超越长度：语境感知扩展与独立性作为儿童话语的发展敏感性评估 (Beyond Length: Context-Aware Expansion and Independence as Developmentally Sensitive Evaluation in Child Utterances)

Evaluating the quality of children's utterances in adult-child dialogue remains challenging due to insufficient context-sensitive metrics. Common proxies such as Mean Length of Utterance (MLU), lexical diversity (vocd-D), and readability indices (Flesch-Kincaid Grade Level, Gunning Fog Index) are dominated by length and ignore conversational context, missing aspects of response quality such as reasoning depth, topic maintenance, and discourse planning. We introduce an LLM-as-a-judge framework that first classifies the Previous Adult Utterance Type and then scores the child's response along two axes: Expansion (contextual elaboration and inferential depth) and Independence (the child's contribution to advancing the discourse). These axes reflect fundamental dimensions in child language development, where Expansion captures elaboration, clause combining, and causal and contrastive connectives. Independence captures initiative, topic control, decreasing reliance on adult scaffolding through growing self-regulation, and audience design. We establish developmental validity by showing age-related patterns and demonstrate predictive value by improving age estimation over common baselines. We further confirm semantic sensitivity by detecting differences tied to discourse relations. Our metrics align with human judgments, enabling large-scale evaluation. This shifts child utterance assessment from simply measuring length to evaluating how meaningfully the child's speech contributes to and advances the conversation within its context.

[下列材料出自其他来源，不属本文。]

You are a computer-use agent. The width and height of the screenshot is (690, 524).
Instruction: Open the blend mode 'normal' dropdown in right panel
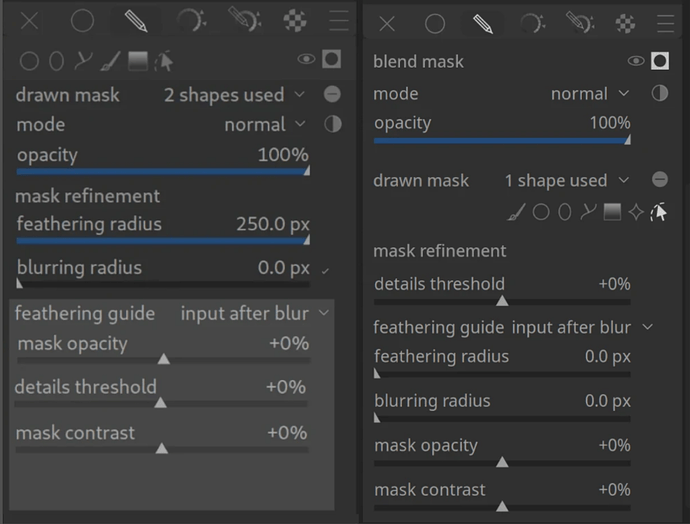(590, 93)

翻译：评估成人-儿童对话中儿童话语的质量仍然具有挑战性，主要原因是缺乏足够的语境敏感指标。常用的代理指标，如平均话语长度（MLU）、词汇多样性（vocd-D）和可读性指数（Flesch-Kincaid 年级水平、Gunning Fog 指数），主要由长度主导且忽略了对话语境，因而遗漏了回应质量的诸多方面，例如推理深度、话题维持和语篇规划。我们引入了一个LLM-as-a-judge框架，该框架首先对先前成人话语类型进行分类，然后沿着两个轴对儿童的回应进行评分：扩展性（语境阐述和推理深度）和独立性（儿童对推进语篇的贡献）。这两个轴反映了儿童语言发展的基本维度，其中扩展性捕捉了阐述、从句组合以及因果和对比连接词的使用。独立性则捕捉了主动性、话题控制力、通过日益增强的自我调节减少对成人支架的依赖，以及受众设计。我们通过展示与年龄相关的模式确立了发展效度，并通过改进年龄估计（相较于常见基线）证明了其预测价值。我们进一步通过检测与语篇关系相关的差异，确认了其语义敏感性。我们的指标与人类判断一致，从而能够进行大规模评估。这将儿童话语评估从简单地测量长度，转向评估儿童的言语在其语境中如何有意义地贡献于并推进对话。